__To do__: Please report how many lines below contain "name", writing nothing except the number.

__Materials provided__:
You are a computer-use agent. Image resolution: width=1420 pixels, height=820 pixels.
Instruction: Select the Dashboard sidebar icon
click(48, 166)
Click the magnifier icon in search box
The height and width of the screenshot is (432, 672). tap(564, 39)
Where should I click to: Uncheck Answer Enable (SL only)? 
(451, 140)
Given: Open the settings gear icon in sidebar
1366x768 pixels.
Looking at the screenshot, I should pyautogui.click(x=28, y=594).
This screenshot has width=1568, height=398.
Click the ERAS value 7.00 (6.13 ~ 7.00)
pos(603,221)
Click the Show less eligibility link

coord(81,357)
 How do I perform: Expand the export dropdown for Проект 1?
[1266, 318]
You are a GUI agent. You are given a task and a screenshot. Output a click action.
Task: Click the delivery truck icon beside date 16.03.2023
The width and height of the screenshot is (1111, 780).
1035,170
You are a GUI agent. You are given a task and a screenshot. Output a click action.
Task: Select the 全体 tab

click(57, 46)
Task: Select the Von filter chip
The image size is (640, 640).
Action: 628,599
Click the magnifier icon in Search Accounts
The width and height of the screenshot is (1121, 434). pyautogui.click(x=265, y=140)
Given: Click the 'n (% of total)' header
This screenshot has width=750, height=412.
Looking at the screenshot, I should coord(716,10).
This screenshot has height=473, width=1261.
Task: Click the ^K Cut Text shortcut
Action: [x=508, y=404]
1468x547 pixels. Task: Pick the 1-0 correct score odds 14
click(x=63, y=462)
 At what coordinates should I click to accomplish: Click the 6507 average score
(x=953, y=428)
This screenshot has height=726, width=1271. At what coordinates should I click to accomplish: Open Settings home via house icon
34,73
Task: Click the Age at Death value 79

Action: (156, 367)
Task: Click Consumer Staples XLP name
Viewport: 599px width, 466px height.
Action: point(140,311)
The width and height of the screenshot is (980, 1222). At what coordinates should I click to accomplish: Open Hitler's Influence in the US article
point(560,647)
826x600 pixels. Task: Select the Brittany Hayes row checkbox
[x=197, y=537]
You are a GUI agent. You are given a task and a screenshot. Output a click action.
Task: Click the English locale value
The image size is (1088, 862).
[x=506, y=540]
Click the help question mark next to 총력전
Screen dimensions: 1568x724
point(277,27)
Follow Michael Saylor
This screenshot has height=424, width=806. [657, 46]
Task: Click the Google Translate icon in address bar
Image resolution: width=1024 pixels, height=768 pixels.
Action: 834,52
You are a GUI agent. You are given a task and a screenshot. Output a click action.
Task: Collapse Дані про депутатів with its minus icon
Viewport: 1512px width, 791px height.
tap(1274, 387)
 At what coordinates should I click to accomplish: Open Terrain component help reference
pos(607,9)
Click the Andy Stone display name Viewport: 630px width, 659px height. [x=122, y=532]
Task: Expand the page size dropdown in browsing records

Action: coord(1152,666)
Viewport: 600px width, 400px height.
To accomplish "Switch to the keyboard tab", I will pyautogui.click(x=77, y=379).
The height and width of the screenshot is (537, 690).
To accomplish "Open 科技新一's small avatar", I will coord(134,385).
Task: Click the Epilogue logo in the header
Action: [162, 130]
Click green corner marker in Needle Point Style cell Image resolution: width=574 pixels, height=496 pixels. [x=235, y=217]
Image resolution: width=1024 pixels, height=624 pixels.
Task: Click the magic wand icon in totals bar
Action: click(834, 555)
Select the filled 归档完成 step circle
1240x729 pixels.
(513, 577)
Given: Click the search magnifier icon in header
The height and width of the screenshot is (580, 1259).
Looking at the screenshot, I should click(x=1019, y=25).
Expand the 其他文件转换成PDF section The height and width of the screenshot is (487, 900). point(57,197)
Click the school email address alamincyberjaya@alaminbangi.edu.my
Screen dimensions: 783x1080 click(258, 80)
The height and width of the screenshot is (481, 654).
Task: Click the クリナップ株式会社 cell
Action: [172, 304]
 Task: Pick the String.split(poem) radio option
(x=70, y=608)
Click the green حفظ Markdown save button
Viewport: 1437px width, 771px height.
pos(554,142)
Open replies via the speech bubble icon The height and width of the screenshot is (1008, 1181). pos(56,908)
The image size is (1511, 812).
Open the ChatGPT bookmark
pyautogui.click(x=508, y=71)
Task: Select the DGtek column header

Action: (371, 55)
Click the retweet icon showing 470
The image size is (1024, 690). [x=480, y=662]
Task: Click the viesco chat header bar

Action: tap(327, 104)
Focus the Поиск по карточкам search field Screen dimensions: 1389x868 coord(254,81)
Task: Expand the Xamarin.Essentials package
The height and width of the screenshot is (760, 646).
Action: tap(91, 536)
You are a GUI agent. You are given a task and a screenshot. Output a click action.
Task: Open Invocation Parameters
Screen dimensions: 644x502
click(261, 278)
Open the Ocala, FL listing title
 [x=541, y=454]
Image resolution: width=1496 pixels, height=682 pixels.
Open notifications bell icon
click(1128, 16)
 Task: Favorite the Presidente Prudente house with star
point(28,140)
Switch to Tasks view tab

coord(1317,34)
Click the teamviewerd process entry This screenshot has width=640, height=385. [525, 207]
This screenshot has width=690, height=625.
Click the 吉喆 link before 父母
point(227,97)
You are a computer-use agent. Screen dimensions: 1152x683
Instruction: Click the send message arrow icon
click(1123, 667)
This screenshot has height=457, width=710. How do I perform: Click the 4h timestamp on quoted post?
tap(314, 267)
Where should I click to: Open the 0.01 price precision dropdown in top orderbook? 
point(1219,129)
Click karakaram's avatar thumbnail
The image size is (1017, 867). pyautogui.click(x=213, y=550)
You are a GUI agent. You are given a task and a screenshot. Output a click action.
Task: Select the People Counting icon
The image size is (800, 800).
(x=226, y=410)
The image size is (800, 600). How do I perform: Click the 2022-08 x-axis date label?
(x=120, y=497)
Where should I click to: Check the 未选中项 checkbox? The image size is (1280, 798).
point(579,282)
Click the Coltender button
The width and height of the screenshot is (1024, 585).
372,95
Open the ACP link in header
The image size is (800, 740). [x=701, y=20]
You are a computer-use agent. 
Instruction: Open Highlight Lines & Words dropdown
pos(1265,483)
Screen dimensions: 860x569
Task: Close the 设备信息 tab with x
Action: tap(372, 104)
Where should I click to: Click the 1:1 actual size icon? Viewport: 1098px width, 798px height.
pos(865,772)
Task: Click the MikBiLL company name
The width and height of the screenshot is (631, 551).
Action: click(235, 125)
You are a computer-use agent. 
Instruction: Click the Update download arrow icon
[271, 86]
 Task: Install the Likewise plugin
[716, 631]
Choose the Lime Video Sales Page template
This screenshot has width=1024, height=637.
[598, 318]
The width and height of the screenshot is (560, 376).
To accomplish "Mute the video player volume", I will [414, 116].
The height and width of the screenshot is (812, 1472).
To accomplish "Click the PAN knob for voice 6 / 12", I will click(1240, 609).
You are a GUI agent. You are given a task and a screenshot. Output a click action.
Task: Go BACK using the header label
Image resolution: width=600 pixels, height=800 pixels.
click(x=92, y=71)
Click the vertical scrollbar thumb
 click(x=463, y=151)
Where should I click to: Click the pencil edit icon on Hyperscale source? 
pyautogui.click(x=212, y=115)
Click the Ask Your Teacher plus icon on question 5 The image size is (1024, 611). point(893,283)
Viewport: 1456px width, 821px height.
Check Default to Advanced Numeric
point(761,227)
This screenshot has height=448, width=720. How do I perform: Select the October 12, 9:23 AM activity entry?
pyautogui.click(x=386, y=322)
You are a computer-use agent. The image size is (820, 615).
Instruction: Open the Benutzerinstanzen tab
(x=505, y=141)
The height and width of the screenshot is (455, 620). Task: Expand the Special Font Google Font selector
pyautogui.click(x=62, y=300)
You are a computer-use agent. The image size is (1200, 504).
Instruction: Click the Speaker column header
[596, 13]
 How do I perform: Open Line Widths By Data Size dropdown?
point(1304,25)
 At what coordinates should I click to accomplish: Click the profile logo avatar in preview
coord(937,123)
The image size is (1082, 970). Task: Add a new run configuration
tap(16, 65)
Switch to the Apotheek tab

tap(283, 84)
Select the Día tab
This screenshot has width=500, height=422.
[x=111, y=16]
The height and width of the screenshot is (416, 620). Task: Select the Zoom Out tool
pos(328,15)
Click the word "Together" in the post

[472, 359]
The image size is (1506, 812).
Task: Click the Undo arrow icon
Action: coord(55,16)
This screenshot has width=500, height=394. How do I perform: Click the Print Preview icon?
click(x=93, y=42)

__Output below__: 3